When I moved to Boise in 2000, the best Bloody Marys in town were at the wonderfully tiny and divey Interlude on 8th Street. Readers frequently wrote to food editor Romaine Galey Hon at the Statesman, desperate for long-lost recipes from The Mode Tea Room, which was housed on the second floor of The Mode Department Store and closed in 1991. When I craved a scone the size of my head at 2:30 a.m., I’d go to Merritt’s, which was so far down State Street and surrounded by a whole lot of not much.

I could go on ad nauseam about how much this place has changed in the past 24 years, but to live in Boise is to watch it transform. Rapidly. This city has never been static. It is obsessed with self-improvement (sometimes misguided, sometimes not).

That makes it something of a curse for history-obsessed people like me: We’re always chasing remnants, those hidden portals into Boise history. There are hundreds of these magical time warps out there, but these are a few of my favorites.

The Beer-Crushing Water Fountain

At the turn of the century, menfolk who enjoyed their whiskey were terrorized by the thought of women winning the vote. They were right to be scared: For some women, voting was an opportunity to finally crack down on the vice in their communities.

You may have never heard of the Women’s Christian Temperance Union, but at the turn of the 20th century they were an incredible force to be reckoned with. They embraced and promoted the women’s suffrage movement and a dizzying array of progressive causes. Members advocated for fair labor standards and were early proponents of a living wage. They campaigned against prostitution and pushed age-of-consent laws. But their biggest issue was a complete ban of alcohol: Prohibition.

Modern readers look back on Prohibition as a failed experiment that led to a massive increase in organized crime. But back then, it must have seemed like a sensible-albeit-drastic solution, especially in Western towns like Boise. The City of Trees was still fairly wild in the early 20th century, with rampant gambling, prostitution, and its own red light district called Levy’s Alley (located on the current site of City Hall).

The WCTU looked upon places like Levy’s Alley as an affront to the public and to God. They employed a number of tactics to fight alcohol, including strategically placed water fountains or barrels of ice water. If a man had access to pure, cool drinking water, the thought went, he wouldn’t need to head to a dirty and depraved saloon. (I don’t know about you, but I drink for reasons other than thirst, so the logic escapes me.)

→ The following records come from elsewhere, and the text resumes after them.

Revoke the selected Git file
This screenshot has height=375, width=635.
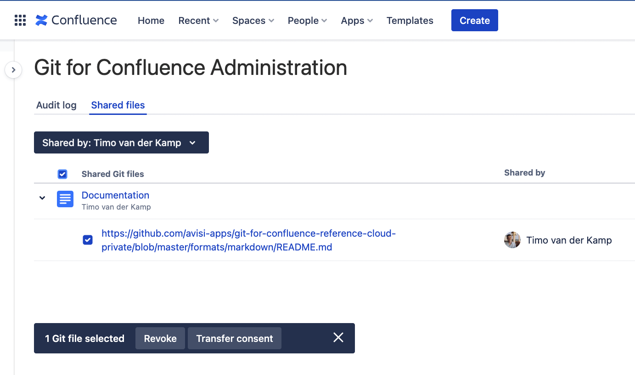click(160, 338)
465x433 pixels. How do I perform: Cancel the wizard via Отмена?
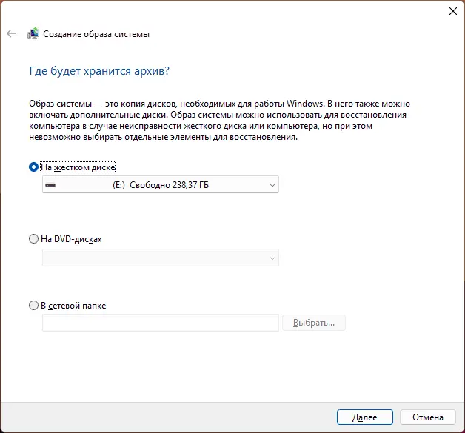(x=428, y=417)
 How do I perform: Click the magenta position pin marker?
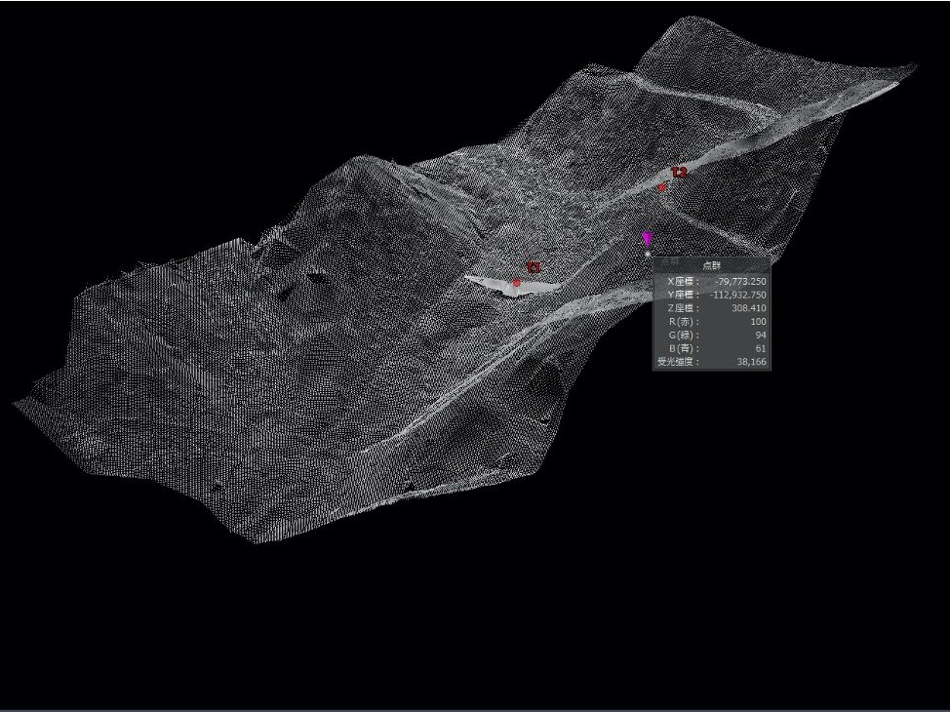pyautogui.click(x=648, y=239)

Boise had a number of these fountains, including one that was dedicated in 1910 in honor of Mary Tolles, a WCTU member who died in 1909. By the 1970s, only the Mary Tolles fountain remained.

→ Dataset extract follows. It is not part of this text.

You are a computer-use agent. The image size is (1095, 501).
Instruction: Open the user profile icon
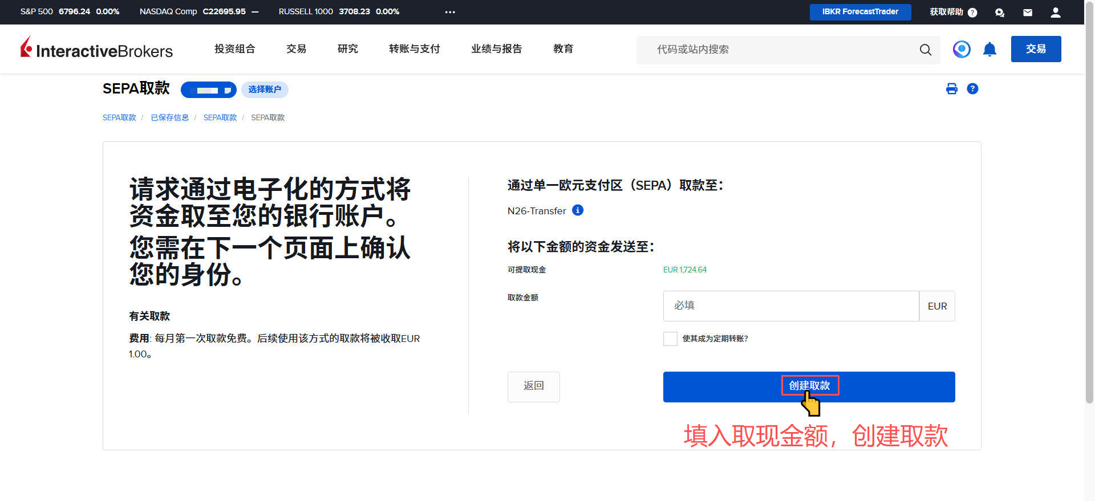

In 1979, the local chapter of the National Organization for Women campaigned to have the fountain moved to its current location in front of City Hall — just steps away from the infamous site of Levy’s Alley.

The Court Where Immigrants Played

Basques have been playing pilota, a quick-moving game featuring a hard rubber ball, for centuries. Pilota is such a part of Basque culture that nearly every Basque village, town, and city features at least one handball court, or fronton. When Basque people immigrated in droves to Boise in the late 19th and early 20th centuries, they built frontons in their new city.

One, located in the Fronton Building (of course) on Boise’s Basque Block, is more than 100 years old. It is the only Boise fronton that is still in active use — every week, you can hear the thwack-thwack-thwack of players slamming the ball against the fronton’s walls during league play and practice.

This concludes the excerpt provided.